Para quem está começando, as vantagens são significativas:

  • Redução da carga tributária: Na faixa inicial de faturamento (até R$ 180.000/ano), a alíquota é de apenas 4% — muito menor do que no Lucro Presumido (que somaria cerca de 11% a 14% só de PIS/COFINS + ICMS).
  • Simplificação administrativa: Você não precisa contratar um contador especializado em ICMS complexo. Uma contabilidade básica resolve.
  • Menos obrigações acessórias: Não precisa entregar EFD Contribuições nem escrituração fiscal tão detalhada quanto no Lucro Presumido.
  • Facilidade para emitir NF-e: A maioria dos sistemas de emissão já integra o cálculo automático do Simples.

Desvantagens e armadilhas do Simples Nacional

Nem tudo são flores. O Simples pode ser desvantajoso em alguns cenários:

  • Ressarcimento de crédito de ICMS limitado: Empresas do Simples não podem aproveitar créditos de ICMS de forma ampla. Em alguns estados, o crédito é proporcional ou inexistente para certos produtos.
  • Vedações legais: Não podem se beneficiar de regimes especiais de ICMS (diferimento, substituição tributária com vantagem) em muitos casos.
  • Efeito 'salto' de alíquota: Quando você ultrapassa uma faixa de faturamento, a alíquota sobe sobre toda a receita (não apenas sobre o excedente). Exemplo: de R$ 360k para R$ 540k anuais, a alíquota salta de 7,30% para 9,50%.
  • Impossibilidade de parcelamento de débitos sem exclusão: Dívidas de ICMS ou ISS podem levar à exclusão do regime.
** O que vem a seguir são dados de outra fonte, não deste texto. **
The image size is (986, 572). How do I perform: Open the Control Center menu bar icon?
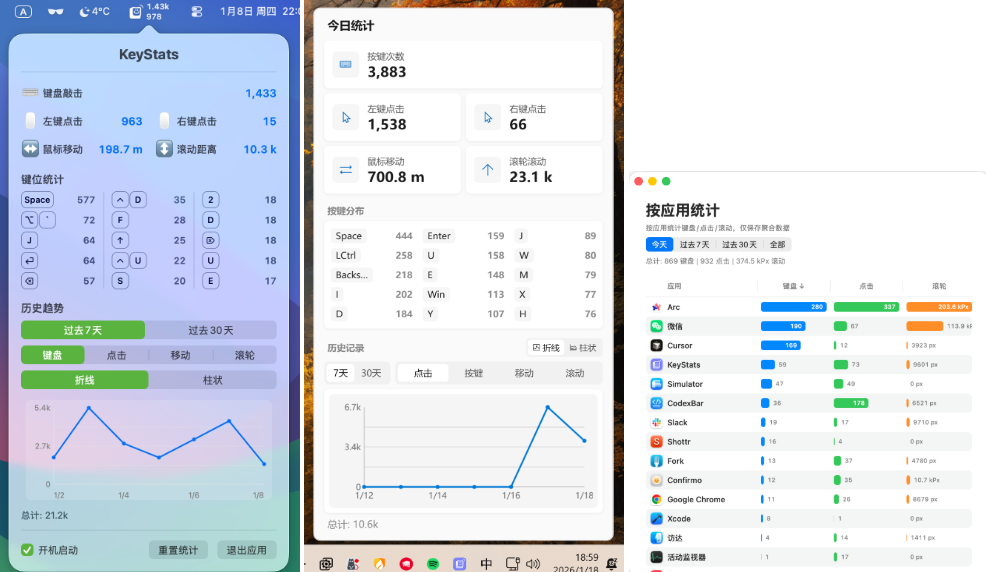coord(196,12)
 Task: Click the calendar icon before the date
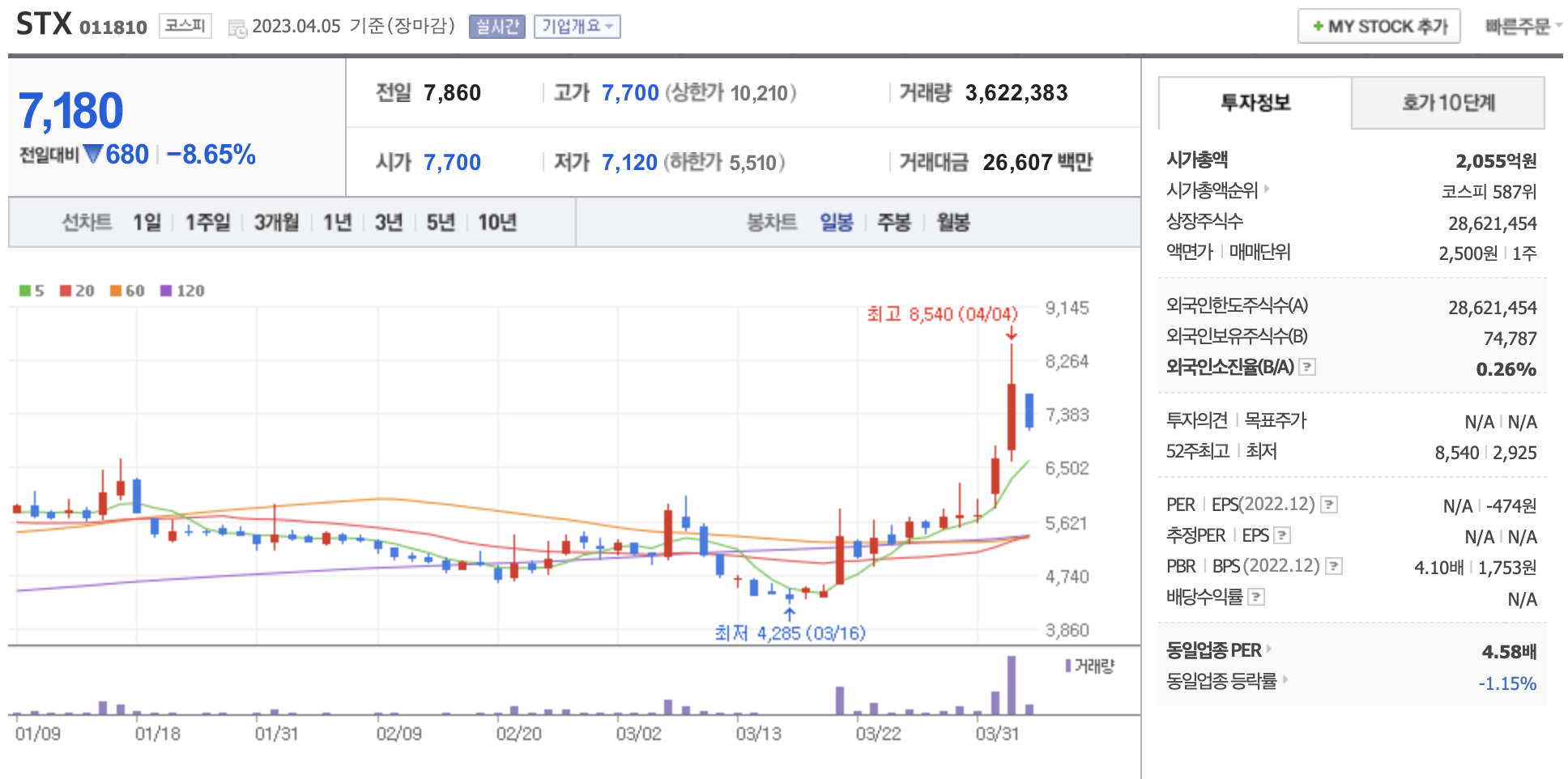pos(237,28)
Comparação: Simples vs. Lucro Presumido para comércio

Faça uma simulação com seu contador:

  • Faturamento anual até R$ 1,2 milhão: Simples quase sempre ganha, pela alíquota baixa (4% a 8%).
  • Faturamento anual entre R$ 1,2 milhão e R$ 4,8 milhões: Depende do seu mix de produtos e das margens. Se você tem muitos créditos de ICMS (compra de fornecedores com nota), o Lucro Presumido pode ser melhor.
  • Margem de lucro muito alta (acima de 50%): O Lucro Presumido reduz a base de cálculo do IRPJ e CSLL (presume-se 8% de lucro no comércio), enquanto no Simples você paga sobre o faturamento integral.
Exemplo concreto: Uma loja de eletrônicos com margem de 60% e faturamento de R$ 2 milhões/ano. No Simples (anexo I) pagaria cerca de R$ 172.000/ano de DAS. No Lucro Presumido pagaria cerca de R$ 150.000/ano. Vantagem para o Lucro Presumido.

Como optar pelo Simples Nacional e cuidados finais

A opção é feita no momento da abertura da empresa (no Portal Redesim) ou entre janeiro e março de cada ano (opção tardia).

  • Antes de optar, verifique se sua atividade CNAE é permitida no Simples.
  • Não atrase o pagamento do DAS por mais de 2 meses consecutivos (risco de exclusão).
  • Mantenha o faturamento declarado correto para não cair em malha fina.

Conclusão: Para a grande maioria dos novos lojistas com faturamento inicial abaixo de R$ 1,5 milhão/ano, o Simples Nacional é a melhor escolta.

Acima disso, faça uma simulação personalizada.